- [THE TASK]: Convert the lines that follow into a JSON list of strings, one string per line and no entries for blank lines.

================

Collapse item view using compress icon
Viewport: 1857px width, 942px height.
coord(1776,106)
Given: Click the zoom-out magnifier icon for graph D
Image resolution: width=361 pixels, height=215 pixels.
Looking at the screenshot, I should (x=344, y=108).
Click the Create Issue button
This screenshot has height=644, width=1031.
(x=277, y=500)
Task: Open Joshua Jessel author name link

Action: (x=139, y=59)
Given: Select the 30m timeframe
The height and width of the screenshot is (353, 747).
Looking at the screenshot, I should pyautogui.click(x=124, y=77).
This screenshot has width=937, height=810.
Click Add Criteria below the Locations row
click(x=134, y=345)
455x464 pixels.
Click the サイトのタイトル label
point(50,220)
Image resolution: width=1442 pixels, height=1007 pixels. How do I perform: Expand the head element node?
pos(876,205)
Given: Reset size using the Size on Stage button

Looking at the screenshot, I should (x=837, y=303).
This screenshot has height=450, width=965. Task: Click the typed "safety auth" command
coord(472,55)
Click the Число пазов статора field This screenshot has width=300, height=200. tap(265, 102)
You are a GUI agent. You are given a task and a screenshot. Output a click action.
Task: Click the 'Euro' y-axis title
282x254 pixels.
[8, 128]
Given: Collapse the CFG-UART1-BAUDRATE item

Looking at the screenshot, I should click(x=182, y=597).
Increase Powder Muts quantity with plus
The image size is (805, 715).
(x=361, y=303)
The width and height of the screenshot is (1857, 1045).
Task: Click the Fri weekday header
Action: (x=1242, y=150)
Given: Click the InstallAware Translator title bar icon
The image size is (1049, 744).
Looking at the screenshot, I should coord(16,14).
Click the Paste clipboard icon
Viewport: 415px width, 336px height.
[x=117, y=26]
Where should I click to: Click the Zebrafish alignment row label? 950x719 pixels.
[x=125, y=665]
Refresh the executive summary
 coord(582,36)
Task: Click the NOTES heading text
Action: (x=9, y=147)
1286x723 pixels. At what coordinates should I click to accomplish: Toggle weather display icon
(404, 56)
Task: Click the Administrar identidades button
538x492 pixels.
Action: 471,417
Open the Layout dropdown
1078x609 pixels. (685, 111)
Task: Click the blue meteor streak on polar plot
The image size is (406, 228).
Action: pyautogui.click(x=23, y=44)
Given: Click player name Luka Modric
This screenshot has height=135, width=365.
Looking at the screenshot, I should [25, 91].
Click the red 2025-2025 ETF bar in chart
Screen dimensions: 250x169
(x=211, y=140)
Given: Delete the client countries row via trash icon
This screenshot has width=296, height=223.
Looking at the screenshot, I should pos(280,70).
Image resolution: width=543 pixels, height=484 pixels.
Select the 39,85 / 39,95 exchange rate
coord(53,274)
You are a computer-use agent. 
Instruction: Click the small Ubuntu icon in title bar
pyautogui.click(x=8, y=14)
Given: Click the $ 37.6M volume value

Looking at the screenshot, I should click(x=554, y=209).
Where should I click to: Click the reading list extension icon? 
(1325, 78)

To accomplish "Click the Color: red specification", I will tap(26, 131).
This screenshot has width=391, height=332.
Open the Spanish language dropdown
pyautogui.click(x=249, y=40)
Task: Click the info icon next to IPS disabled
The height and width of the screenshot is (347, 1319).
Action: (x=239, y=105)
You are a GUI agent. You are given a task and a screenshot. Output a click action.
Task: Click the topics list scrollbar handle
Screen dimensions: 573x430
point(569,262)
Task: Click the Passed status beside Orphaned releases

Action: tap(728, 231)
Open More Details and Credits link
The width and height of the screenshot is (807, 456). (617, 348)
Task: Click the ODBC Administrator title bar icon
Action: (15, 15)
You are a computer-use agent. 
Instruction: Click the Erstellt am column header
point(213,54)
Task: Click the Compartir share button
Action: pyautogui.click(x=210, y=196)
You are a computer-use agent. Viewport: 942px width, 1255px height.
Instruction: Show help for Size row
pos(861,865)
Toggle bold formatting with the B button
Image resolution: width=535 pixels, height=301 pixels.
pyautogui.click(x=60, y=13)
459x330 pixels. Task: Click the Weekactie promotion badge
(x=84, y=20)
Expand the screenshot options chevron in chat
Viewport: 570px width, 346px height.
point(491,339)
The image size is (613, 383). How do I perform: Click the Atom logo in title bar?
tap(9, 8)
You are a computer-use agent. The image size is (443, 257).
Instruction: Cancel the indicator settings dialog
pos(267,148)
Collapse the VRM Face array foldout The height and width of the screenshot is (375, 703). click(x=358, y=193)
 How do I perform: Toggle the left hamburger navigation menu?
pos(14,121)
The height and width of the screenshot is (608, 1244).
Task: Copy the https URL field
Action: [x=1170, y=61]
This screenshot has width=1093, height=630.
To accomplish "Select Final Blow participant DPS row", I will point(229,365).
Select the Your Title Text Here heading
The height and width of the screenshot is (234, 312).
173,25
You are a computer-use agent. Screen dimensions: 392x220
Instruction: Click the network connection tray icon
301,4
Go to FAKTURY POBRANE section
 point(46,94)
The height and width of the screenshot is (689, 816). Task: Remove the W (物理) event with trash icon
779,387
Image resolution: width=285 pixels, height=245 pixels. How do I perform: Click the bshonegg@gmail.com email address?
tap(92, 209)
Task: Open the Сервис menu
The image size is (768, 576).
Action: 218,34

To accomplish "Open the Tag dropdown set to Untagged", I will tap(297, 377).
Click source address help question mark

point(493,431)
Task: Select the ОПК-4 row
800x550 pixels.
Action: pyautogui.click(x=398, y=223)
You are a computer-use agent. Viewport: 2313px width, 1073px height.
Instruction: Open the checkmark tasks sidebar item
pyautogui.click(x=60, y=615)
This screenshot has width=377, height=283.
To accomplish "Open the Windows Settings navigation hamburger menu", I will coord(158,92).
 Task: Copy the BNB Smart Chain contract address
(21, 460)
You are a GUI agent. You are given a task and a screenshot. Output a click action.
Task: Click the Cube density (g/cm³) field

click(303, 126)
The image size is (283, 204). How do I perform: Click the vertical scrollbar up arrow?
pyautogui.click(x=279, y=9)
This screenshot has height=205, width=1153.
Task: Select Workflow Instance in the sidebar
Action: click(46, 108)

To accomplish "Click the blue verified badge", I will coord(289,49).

================

- [ANSWER TO THE EXERCISE]:
[
  "Collapse item view using compress icon",
  "Viewport: 1857px width, 942px height.",
  "coord(1776,106)",
  "Given: Click the zoom-out magnifier icon for graph D",
  "Image resolution: width=361 pixels, height=215 pixels.",
  "Looking at the screenshot, I should (x=344, y=108).",
  "Click the Create Issue button",
  "This screenshot has height=644, width=1031.",
  "(x=277, y=500)",
  "Task: Open Joshua Jessel author name link",
  "Action: (x=139, y=59)",
  "Given: Select the 30m timeframe",
  "The height and width of the screenshot is (353, 747).",
  "Looking at the screenshot, I should pyautogui.click(x=124, y=77).",
  "This screenshot has width=937, height=810.",
  "Click Add Criteria below the Locations row",
  "click(x=134, y=345)",
  "455x464 pixels.",
  "Click the サイトのタイトル label",
  "point(50,220)",
  "Image resolution: width=1442 pixels, height=1007 pixels. How do I perform: Expand the head element node?",
  "pos(876,205)",
  "Given: Reset size using the Size on Stage button",
  "Looking at the screenshot, I should (x=837, y=303).",
  "This screenshot has height=450, width=965. Task: Click the typed \"safety auth\" command",
  "coord(472,55)",
  "Click the Число пазов статора field This screenshot has width=300, height=200. tap(265, 102)",
  "You are a GUI agent. You are given a task and a screenshot. Output a click action.",
  "Task: Click the 'Euro' y-axis title",
  "282x254 pixels.",
  "[8, 128]",
  "Given: Collapse the CFG-UART1-BAUDRATE item",
  "Looking at the screenshot, I should click(x=182, y=597).",
  "Increase Powder Muts quantity with plus",
  "The image size is (805, 715).",
  "(x=361, y=303)",
  "The width and height of the screenshot is (1857, 1045).",
  "Task: Click the Fri weekday header",
  "Action: (x=1242, y=150)",
  "Given: Click the InstallAware Translator title bar icon",
  "The image size is (1049, 744).",
  "Looking at the screenshot, I should coord(16,14).",
  "Click the Paste clipboard icon",
  "Viewport: 415px width, 336px height.",
  "[x=117, y=26]",
  "Where should I click to: Click the Zebrafish alignment row label? 950x719 pixels.",
  "[x=125, y=665]",
  "Refresh the executive summary",
  " coord(582,36)",
  "Task: Click the NOTES heading text",
  "Action: (x=9, y=147)",
  "1286x723 pixels. At what coordinates should I click to accomplish: Toggle weather display icon",
  "(404, 56)",
  "Task: Click the Administrar identidades button",
  "538x492 pixels.",
  "Action: 471,417",
  "Open the Layout dropdown",
  "1078x609 pixels. (685, 111)",
  "Task: Click the blue meteor streak on polar plot",
  "The image size is (406, 228).",
  "Action: pyautogui.click(x=23, y=44)",
  "Given: Click player name Luka Modric",
  "This screenshot has height=135, width=365.",
  "Looking at the screenshot, I should [25, 91].",
  "Click the red 2025-2025 ETF bar in chart",
  "Screen dimensions: 250x169",
  "(x=211, y=140)",
  "Given: Delete the client countries row via trash icon",
  "This screenshot has width=296, height=223.",
  "Looking at the screenshot, I should pos(280,70).",
  "Image resolution: width=543 pixels, height=484 pixels.",
  "Select the 39,85 / 39,95 exchange rate",
  "coord(53,274)",
  "You are a computer-use agent. ",
  "Instruction: Click the small Ubuntu icon in title bar",
  "pyautogui.click(x=8, y=14)",
  "Given: Click the $ 37.6M volume value",
  "Looking at the screenshot, I should click(x=554, y=209).",
  "Where should I click to: Click the reading list extension icon? ",
  "(1325, 78)",
  "To accomplish \"Click the Color: red specification\", I will tap(26, 131).",
  "This screenshot has width=391, height=332.",
  "Open the Spanish language dropdown",
  "pyautogui.click(x=249, y=40)",
  "Task: Click the info icon next to IPS disabled",
  "The height and width of the screenshot is (347, 1319).",
  "Action: (x=239, y=105)",
  "You are a GUI agent. You are given a task and a screenshot. Output a click action.",
  "Task: Click the topics list scrollbar handle",
  "Screen dimensions: 573x430",
  "point(569,262)",
  "Task: Click the Passed status beside Orphaned releases",
  "Action: tap(728, 231)",
  "Open More Details and Credits link",
  "The width and height of the screenshot is (807, 456). (617, 348)",
  "Task: Click the ODBC Administrator title bar icon",
  "Action: (15, 15)",
  "You are a computer-use agent. ",
  "Instruction: Click the Erstellt am column header",
  "point(213,54)",
  "Task: Click the Compartir share button",
  "Action: pyautogui.click(x=210, y=196)",
  "You are a computer-use agent. Viewport: 942px width, 1255px height.",
  "Instruction: Show help for Size row",
  "pos(861,865)",
  "Toggle bold formatting with the B button",
  "Image resolution: width=535 pixels, height=301 pixels.",
  "pyautogui.click(x=60, y=13)",
  "459x330 pixels. Task: Click the Weekactie promotion badge",
  "(x=84, y=20)",
  "Expand the screenshot options chevron in chat",
  "Viewport: 570px width, 346px height.",
  "point(491,339)",
  "The image size is (613, 383). How do I perform: Click the Atom logo in title bar?",
  "tap(9, 8)",
  "You are a computer-use agent. The image size is (443, 257).",
  "Instruction: Cancel the indicator settings dialog",
  "pos(267,148)",
  "Collapse the VRM Face array foldout The height and width of the screenshot is (375, 703). click(x=358, y=193)",
  " How do I perform: Toggle the left hamburger navigation menu?",
  "pos(14,121)",
  "The height and width of the screenshot is (608, 1244).",
  "Task: Copy the https URL field",
  "Action: [x=1170, y=61]",
  "This screenshot has width=1093, height=630.",
  "To accomplish \"Select Final Blow participant DPS row\", I will point(229,365).",
  "Select the Your Title Text Here heading",
  "The height and width of the screenshot is (234, 312).",
  "173,25",
  "You are a computer-use agent. Screen dimensions: 392x220",
  "Instruction: Click the network connection tray icon",
  "301,4",
  "Go to FAKTURY POBRANE section",
  " point(46,94)",
  "The height and width of the screenshot is (689, 816). Task: Remove the W (物理) event with trash icon",
  "779,387",
  "Image resolution: width=285 pixels, height=245 pixels. How do I perform: Click the bshonegg@gmail.com email address?",
  "tap(92, 209)",
  "Task: Open the Сервис menu",
  "The image size is (768, 576).",
  "Action: 218,34",
  "To accomplish \"Open the Tag dropdown set to Untagged\", I will tap(297, 377).",
  "Click source address help question mark",
  "point(493,431)",
  "Task: Select the ОПК-4 row",
  "800x550 pixels.",
  "Action: pyautogui.click(x=398, y=223)",
  "You are a computer-use agent. Viewport: 2313px width, 1073px height.",
  "Instruction: Open the checkmark tasks sidebar item",
  "pyautogui.click(x=60, y=615)",
  "This screenshot has width=377, height=283.",
  "To accomplish \"Open the Windows Settings navigation hamburger menu\", I will coord(158,92).",
  " Task: Copy the BNB Smart Chain contract address",
  "(21, 460)",
  "You are a GUI agent. You are given a task and a screenshot. Output a click action.",
  "Task: Click the Cube density (g/cm³) field",
  "click(303, 126)",
  "The image size is (283, 204). How do I perform: Click the vertical scrollbar up arrow?",
  "pyautogui.click(x=279, y=9)",
  "This screenshot has height=205, width=1153.",
  "Task: Select Workflow Instance in the sidebar",
  "Action: click(46, 108)",
  "To accomplish \"Click the blue verified badge\", I will coord(289,49)."
]